Con una inocencia que enternece, algunos compañeros de Un Caño piden a gritos cambios en las reglas del fútbol, el deporte más popular del mundo que suma adeptos y agranda su negocio año tras año a nivel planetario.
Es aburrido, dicen. Es injusto. Hay que copiar al hockey, dicen. Al básquet. Al rugby o al fútbol americano. Deportes entretenidos y organizados que no mira prácticamente nadie. O al menos, para ser justos, nadie en comparación con la enorme multitud que se vuelca al fútbol. Es cierto que hay excepciones en algunos países (también es multitudinaria la audiencia del cricket y no lo denominaríamos exactamente un deporte masivo), pero la norma es que el fútbol es el 1 muy lejos.
Los fanáticos de otros deportes son menos y menos intensos. Y las reglas del fútbol tienen que ver con eso que sucede. Porque si bien es cierto que se cambiaron pequeños detalles, el reglamento sigue más o menos igual desde hace casi un siglo. Y esas reglas construyeron el encanto que tiene el imperio futbolero.

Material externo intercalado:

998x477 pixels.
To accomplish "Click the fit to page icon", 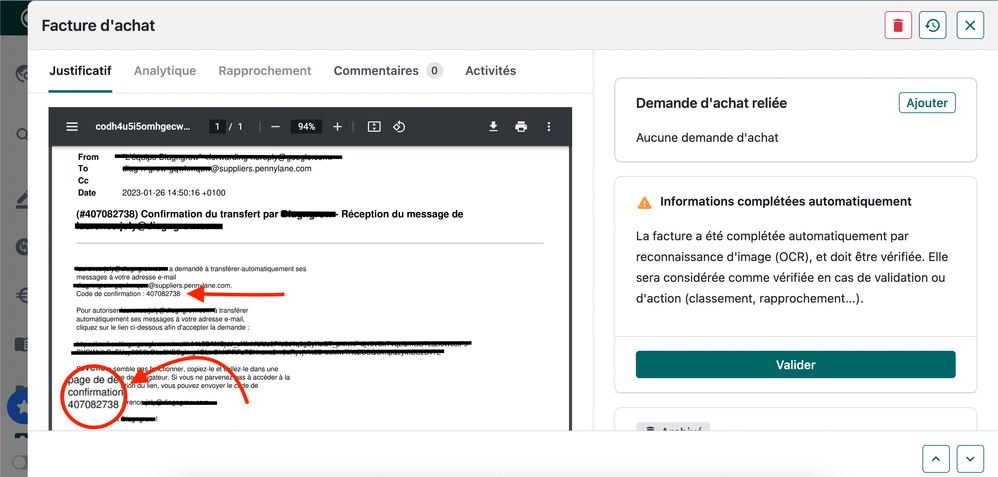I will (374, 127).
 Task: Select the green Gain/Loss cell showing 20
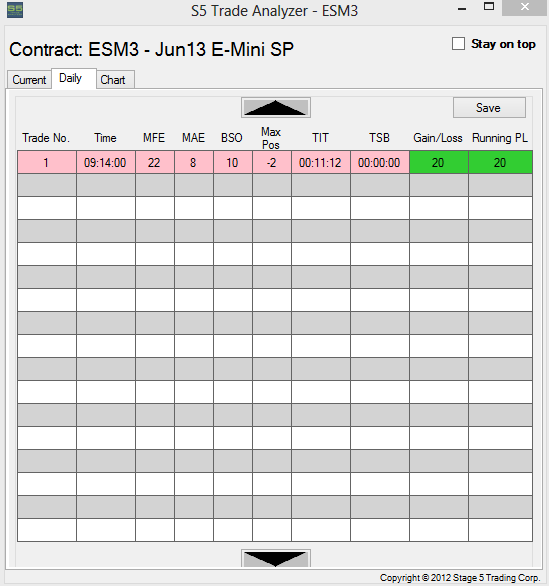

Diría que la principal razón del atractivo que tiene el fútbol es la injusticia. El hecho de que un equipo inferior pueda ganarle -asiduamente- a un equipo superior. Esto no pasa en casi ningún deporte y genera una empatía imbatible con el espectador.
Porque, seamos buenos, la mayor parte de los espectadores somos seres humanos, y como tales somos débiles y perdedores. Estamos acostumbrados a luchar contra fuerzas que nos superan por mucho: la rutina, el fisco, la policía, el capitalismo, la muerte. En la cancha la injusticia deportiva bien entendida es una forma de recompensa. Y es impagable.
Si la vida fuera fútbol podríamos -por ejemplo- disfrutar de un aguinaldo extra que nos pagó mal el árbitro por un error de interpretación (siempre y cuando no haya VAR). O ganarle 1-0 a nuestro jefe encerrándonos en la oficina con doble línea de cinco. Esas pequeñas victorias son tan satisfactorias y significativas que nos llevan a preferir el formato actual de injusticia, pese a que normalmente esa injusticia se administra innegablemente a favor de los poderosos. No importa, porque de vez en cuando nos toca una a nosotros. Y compramos. O mejor: somos hinchas de un poderoso y revertimos la carga. Pero no queremos que nos quiten la injusticia, con el video-ref que tan bien funciona en el rugby.
Tampoco queremos el tiempo neto del básquet. Ni el del hockey. En el fútbol se pierde mucho tiempo, dicen. Sin embargo la posibilidad de que el tiempo pase sin que suceda nada relevante en el juego es parte irrefutable del encanto. Porque también se parece un poco a la vida. A ver si me compro 10 minutitos más. A ver si puedo hacer tiempo a fin de mes, pedirle a un sobrino que esconda la pelota hasta que saquemos unos mangos para pagar la factura de gas.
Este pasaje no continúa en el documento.